— Records provided —
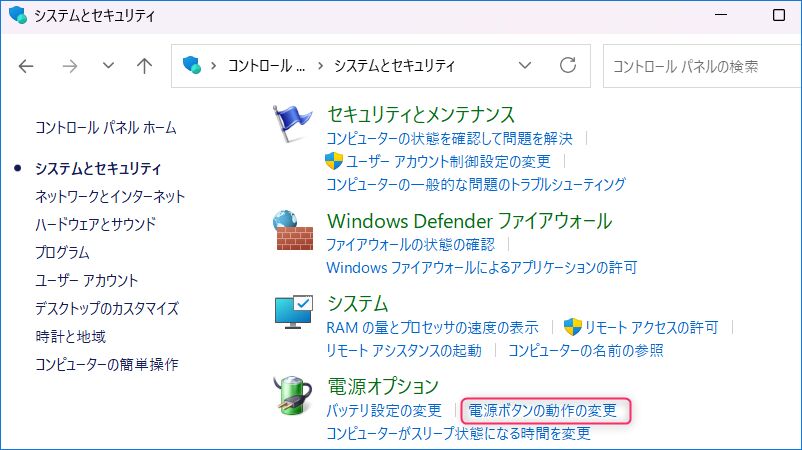
Task: Refresh the Control Panel view
Action: pos(568,66)
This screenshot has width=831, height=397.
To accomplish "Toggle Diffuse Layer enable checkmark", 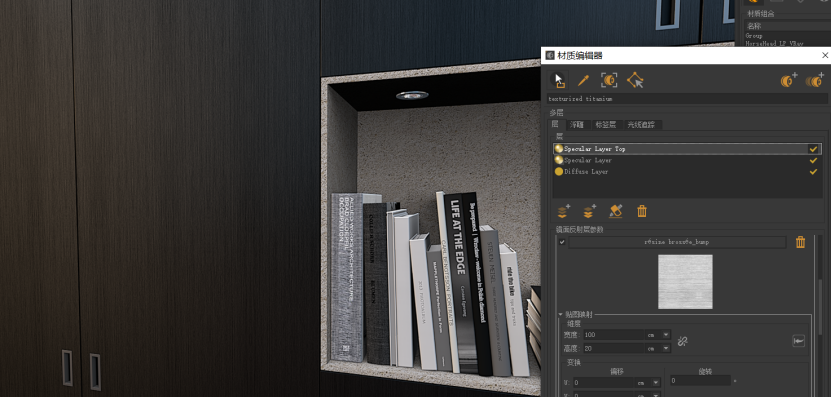I will click(813, 172).
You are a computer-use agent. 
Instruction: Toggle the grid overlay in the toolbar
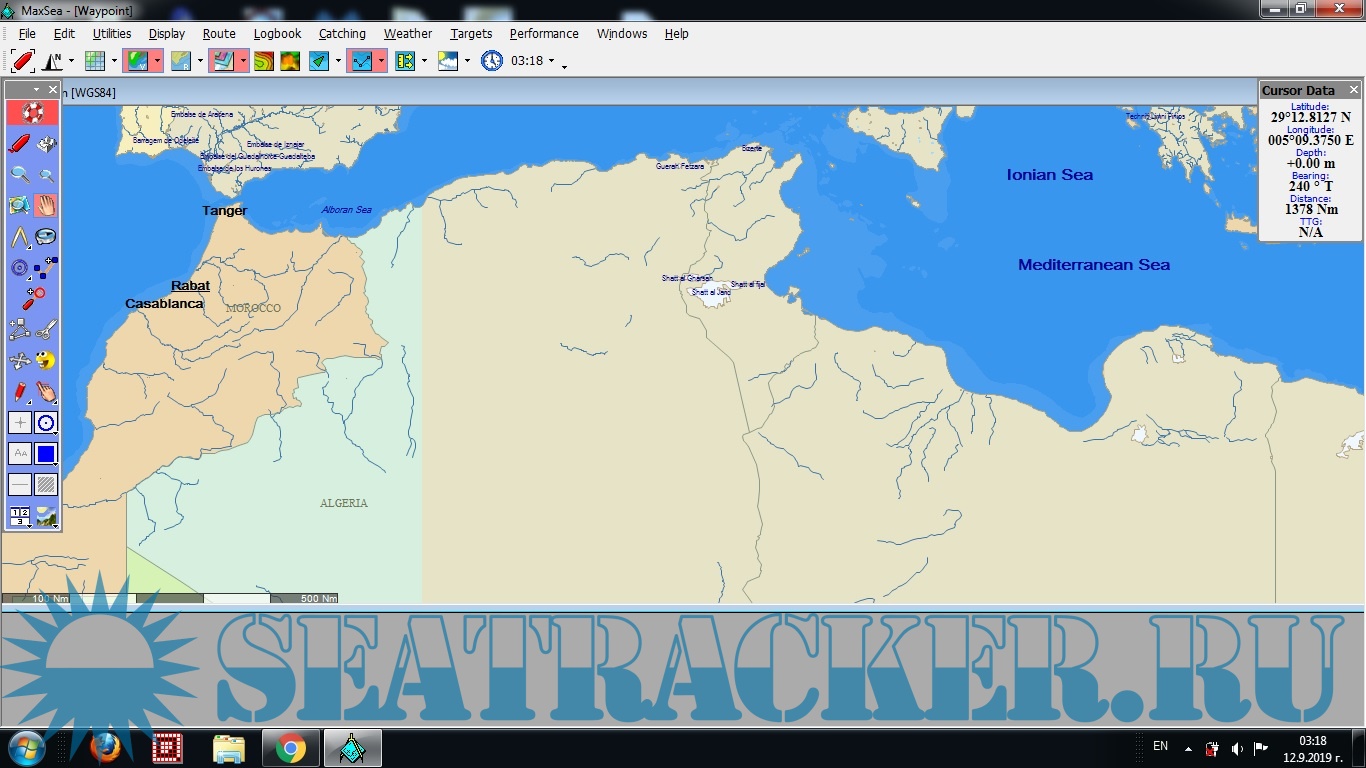[95, 61]
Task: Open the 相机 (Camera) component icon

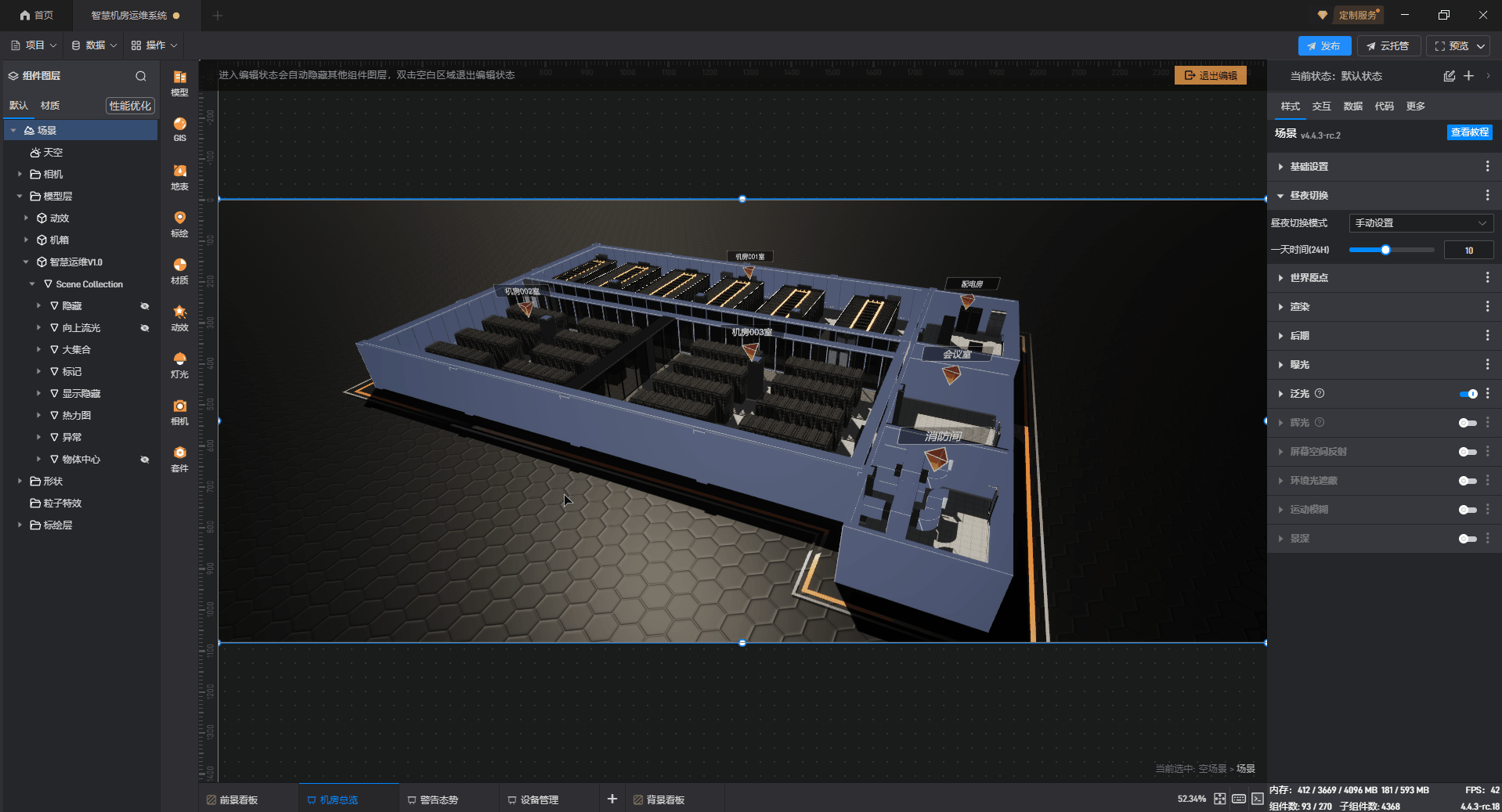Action: pyautogui.click(x=179, y=411)
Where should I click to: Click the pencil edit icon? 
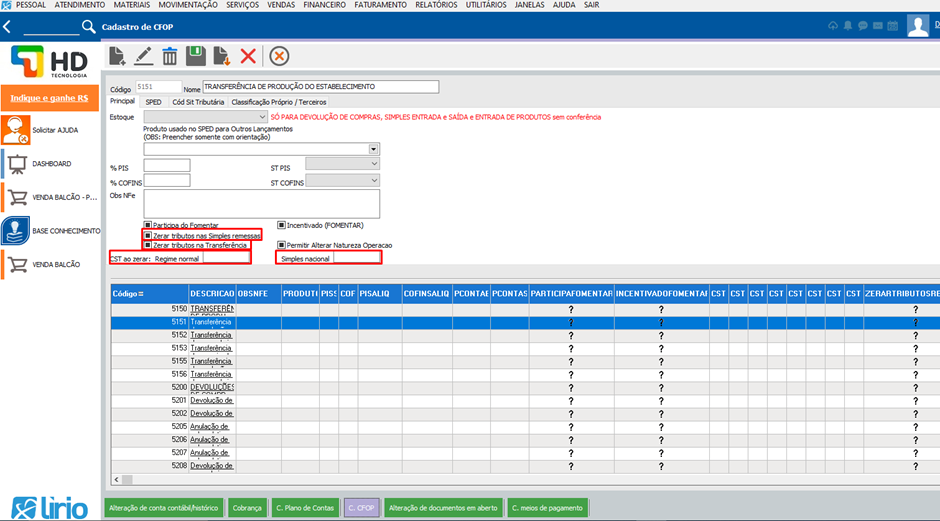(144, 57)
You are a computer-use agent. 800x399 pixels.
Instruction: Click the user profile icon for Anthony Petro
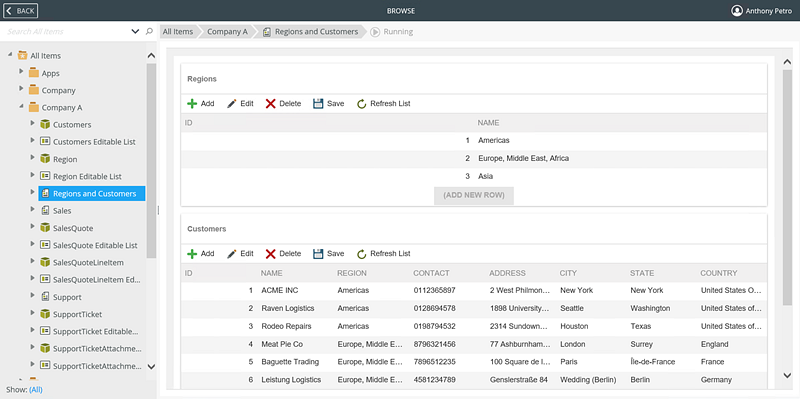737,11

— Task —
What lines in the material above contain the word "agent"? Copy them out.

— Answer section —
You are a computer-use agent. 
You are a computer-use agent. 800x399 pixels.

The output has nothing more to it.